Generate Parentheses medium

Problem Statement

Given n pairs of parentheses, write a function to generate all combinations of well-formed parentheses.

Example 1:

Input: n = 3 Output: ["((()))","(()())","(())()","()(())","()()()"]

Example 2:

Input: n = 1 Output: ["()"]

Steps

The problem can be solved using backtracking. The key idea is to maintain a count of open and closed parentheses.

1. Base Case: If the number of open parentheses equals n and the number of closed parentheses equals n, we have a valid combination. Add it to the result list.

2. Recursive Step:

   • If the number of open parentheses is less than n, we can add an opening parenthesis.
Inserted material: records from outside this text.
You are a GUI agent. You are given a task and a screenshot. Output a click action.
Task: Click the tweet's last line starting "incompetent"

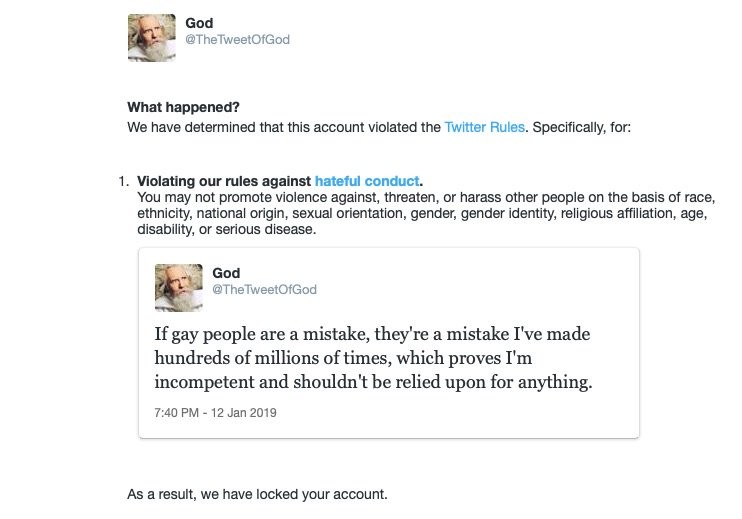tap(365, 382)
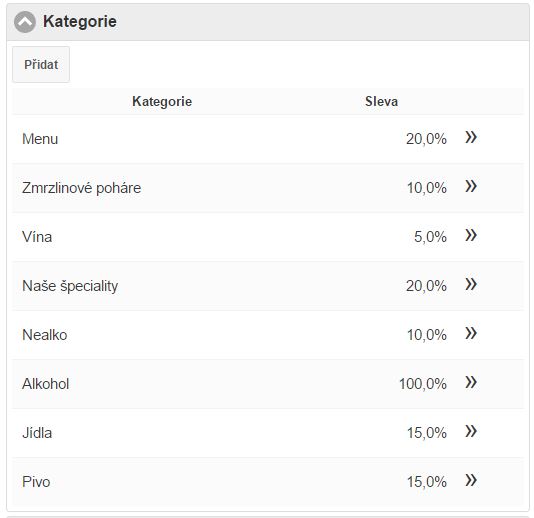Select the Vína category name
Screen dimensions: 534x518
tap(37, 237)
Recursively call the function with one more open parenthesis.
   • If the number of closed parentheses is less than the number of open parentheses, we can add a closing parenthesis. Recursively call the function with one more closed parenthesis.
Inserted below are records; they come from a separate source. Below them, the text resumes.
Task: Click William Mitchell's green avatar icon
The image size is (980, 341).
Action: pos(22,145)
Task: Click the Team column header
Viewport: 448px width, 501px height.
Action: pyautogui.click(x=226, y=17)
3. Backtracking: After each recursive call, we need to remove the last added parenthesis (backtracking) to explore other possibilities.

Explanation

The backtracking approach systematically explores all possible combinations of parentheses. By keeping track of open and closed parentheses, we ensure that we only generate valid combinations. The algorithm avoids invalid combinations by only allowing a closing parenthesis if there's a matching open parenthesis available.

Code

def generateParenthesis(n):
    """
    Generates all combinations of well-formed parentheses.

    Args:
        n: The number of pairs of parentheses.

    Returns:
        A list of strings, where each string represents a valid combination of parentheses.
    """
    result = []
    
    def backtrack(s='', open_count=0, close_count=0):
        if open_count == n and close_count == n:
            result.append(s)
            return

        if open_count < n:
            backtrack(s + '(', open_count + 1, close_count)
        if close_count < open_count:
            backtrack(s + ')', open_count, close_count + 1)

    backtrack()
    return result

Complexity

• Time Complexity: O(4ⁿ / n^1.5). This is because the number of valid combinations is given by the Catalan number, which has this asymptotic growth. The backtracking algorithm explores all possibilities, but many are pruned due to invalid combinations.
• Space Complexity: O(4ⁿ / n^1.5) in the worst case to store the result list. The recursive call stack can also take up space, but it's proportional to n in the worst-case scenario (deepest recursion). The space complexity is dominated by the result list.